Yield: Makes 24 doughnuts and 24 holes
Active dry yeast 2-1/4 tsp.
Water, 105F to 115F 1/2 cup
Sugar, divided use 1/2 cup plus 1 Tbsp.
Butter, softened 1 cup
Eggs 2
All-purpose flour 3-1/2 cups
Salt 1 tsp.
Nutmeg tsp.
Cinnamon 1/2 tsp.
Oil for frying
Sugar or confectioners sugar
Stir yeast into warm water; add 1 Tbsp. sugar. Let stand until foamy.
Mix butter, eggs and 1/2 cup sugar with paddle mixer; add proofed yeast and mix well.
Change from paddle to dough hook; add 3 cups flour, in 3 additions; add salt and spices. Mix until dough is soft though workable, adding remaining flour as needed.
Place in oiled bowl; cover and let rise at least 4 hours in refrigerator.

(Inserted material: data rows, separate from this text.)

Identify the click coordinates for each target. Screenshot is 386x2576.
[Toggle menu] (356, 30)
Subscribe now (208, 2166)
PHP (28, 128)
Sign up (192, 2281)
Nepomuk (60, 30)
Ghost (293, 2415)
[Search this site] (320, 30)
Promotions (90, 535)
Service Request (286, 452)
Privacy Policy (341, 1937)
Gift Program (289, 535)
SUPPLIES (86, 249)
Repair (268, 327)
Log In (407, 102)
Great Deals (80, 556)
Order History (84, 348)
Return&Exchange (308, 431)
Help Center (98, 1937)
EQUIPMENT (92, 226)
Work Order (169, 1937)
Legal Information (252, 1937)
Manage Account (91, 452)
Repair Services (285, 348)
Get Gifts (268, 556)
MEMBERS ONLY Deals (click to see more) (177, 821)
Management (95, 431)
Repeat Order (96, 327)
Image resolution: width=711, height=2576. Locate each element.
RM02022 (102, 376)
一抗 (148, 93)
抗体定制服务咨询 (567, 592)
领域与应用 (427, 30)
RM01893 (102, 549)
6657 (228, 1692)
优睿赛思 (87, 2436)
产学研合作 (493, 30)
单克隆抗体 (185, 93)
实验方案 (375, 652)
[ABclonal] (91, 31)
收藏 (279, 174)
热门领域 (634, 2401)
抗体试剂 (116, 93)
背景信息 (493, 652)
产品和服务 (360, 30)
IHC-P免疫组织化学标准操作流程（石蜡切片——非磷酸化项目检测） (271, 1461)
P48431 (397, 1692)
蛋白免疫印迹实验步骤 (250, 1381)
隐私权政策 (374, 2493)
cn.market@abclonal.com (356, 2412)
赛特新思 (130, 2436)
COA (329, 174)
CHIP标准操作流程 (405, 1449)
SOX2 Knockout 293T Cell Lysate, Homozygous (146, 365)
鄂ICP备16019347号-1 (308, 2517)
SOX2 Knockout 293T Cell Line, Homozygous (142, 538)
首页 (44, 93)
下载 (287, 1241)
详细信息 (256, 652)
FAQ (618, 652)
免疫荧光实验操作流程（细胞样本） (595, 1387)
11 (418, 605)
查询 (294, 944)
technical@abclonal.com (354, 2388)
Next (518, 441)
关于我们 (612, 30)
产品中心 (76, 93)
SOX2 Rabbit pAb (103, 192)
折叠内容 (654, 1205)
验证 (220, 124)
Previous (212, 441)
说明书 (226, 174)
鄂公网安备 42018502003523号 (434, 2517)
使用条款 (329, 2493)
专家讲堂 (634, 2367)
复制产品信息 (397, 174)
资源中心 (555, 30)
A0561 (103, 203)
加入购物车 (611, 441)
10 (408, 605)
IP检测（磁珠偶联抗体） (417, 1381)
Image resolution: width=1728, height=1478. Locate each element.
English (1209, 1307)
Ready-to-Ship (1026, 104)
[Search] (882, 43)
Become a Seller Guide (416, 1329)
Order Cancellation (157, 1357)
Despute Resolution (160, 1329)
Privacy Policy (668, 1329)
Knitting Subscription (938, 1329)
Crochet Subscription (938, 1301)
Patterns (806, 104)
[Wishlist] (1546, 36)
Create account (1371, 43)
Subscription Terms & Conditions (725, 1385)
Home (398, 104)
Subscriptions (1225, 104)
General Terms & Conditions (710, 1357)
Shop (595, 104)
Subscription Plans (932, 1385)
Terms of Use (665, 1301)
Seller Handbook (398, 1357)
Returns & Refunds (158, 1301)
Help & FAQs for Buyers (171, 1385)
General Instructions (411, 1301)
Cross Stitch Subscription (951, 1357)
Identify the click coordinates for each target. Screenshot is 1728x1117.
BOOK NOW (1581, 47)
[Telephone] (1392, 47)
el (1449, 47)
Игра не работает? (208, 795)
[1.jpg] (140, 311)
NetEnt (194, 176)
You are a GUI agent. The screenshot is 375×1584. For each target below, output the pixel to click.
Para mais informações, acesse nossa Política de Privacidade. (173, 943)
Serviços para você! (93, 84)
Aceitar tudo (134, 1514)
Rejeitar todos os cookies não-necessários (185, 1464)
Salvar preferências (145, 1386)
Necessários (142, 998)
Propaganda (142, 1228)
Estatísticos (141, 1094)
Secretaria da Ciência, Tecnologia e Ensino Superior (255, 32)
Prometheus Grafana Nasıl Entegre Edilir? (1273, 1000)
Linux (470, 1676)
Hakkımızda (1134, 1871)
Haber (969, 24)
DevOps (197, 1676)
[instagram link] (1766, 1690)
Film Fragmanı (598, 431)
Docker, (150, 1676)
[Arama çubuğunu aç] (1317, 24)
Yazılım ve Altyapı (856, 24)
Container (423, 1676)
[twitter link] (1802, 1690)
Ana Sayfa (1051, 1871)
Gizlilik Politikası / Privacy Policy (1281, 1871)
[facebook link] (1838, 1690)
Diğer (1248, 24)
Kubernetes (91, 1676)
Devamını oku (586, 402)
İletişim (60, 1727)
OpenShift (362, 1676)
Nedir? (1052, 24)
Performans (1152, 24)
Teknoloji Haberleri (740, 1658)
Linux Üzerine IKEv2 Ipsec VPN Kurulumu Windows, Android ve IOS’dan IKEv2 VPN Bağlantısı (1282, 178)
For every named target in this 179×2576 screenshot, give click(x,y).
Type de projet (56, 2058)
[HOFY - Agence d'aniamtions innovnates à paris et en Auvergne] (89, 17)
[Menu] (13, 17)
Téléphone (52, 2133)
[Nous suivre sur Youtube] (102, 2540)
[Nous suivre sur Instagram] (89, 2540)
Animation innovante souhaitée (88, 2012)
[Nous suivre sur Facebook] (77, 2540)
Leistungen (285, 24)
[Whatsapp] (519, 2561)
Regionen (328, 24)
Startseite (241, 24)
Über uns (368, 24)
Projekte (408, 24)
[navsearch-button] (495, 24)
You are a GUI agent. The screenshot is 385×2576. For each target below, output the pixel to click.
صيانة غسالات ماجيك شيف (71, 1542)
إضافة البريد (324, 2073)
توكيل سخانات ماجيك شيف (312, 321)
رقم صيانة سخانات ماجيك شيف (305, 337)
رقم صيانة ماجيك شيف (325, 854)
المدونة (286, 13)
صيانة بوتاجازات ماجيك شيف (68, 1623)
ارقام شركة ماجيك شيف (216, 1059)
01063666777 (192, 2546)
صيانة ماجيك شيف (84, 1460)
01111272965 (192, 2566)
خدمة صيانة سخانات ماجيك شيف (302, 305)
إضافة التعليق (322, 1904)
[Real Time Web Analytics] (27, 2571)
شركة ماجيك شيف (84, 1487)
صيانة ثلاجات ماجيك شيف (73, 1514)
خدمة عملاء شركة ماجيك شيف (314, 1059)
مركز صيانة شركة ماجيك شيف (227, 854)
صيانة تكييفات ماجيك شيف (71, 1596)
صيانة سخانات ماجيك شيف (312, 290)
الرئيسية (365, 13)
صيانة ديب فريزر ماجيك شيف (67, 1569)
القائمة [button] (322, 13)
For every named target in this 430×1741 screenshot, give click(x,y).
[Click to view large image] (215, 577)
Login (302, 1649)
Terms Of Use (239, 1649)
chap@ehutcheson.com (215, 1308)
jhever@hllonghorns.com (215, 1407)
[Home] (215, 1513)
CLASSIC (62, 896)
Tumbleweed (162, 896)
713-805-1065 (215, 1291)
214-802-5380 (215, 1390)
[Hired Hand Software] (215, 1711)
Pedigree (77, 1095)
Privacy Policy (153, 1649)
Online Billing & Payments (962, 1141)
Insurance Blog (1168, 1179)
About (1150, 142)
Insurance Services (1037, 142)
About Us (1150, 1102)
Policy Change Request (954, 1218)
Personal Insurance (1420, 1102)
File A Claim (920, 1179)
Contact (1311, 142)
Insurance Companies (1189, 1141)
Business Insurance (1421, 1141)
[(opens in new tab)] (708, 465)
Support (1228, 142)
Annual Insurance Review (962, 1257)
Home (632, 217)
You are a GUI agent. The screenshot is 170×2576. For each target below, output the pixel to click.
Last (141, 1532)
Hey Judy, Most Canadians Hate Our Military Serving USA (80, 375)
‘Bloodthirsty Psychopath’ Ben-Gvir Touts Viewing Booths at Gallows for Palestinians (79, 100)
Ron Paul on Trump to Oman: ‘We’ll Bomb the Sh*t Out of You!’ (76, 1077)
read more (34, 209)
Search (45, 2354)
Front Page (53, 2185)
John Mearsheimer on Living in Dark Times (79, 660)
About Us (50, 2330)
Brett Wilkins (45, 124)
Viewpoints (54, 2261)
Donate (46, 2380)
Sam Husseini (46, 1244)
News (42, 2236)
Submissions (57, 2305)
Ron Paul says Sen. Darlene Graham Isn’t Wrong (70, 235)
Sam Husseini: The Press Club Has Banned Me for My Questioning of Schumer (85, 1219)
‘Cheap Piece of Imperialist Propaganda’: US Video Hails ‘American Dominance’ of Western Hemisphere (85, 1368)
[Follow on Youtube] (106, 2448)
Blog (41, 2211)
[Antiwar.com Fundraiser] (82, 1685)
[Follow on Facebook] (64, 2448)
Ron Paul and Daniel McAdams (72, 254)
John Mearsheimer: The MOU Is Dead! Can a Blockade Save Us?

Let rest at room temperature 30 minutes; divide in half. Roll each half to 1/2-in.-thick rectangle. Cut with floured doughnut cutter. Place on parchment-lined baking sheet. Let rest 15 minutes.
Heat oil to 375F. Fry doughnuts and holes until golden; drain on paper toweling then coat with sugar.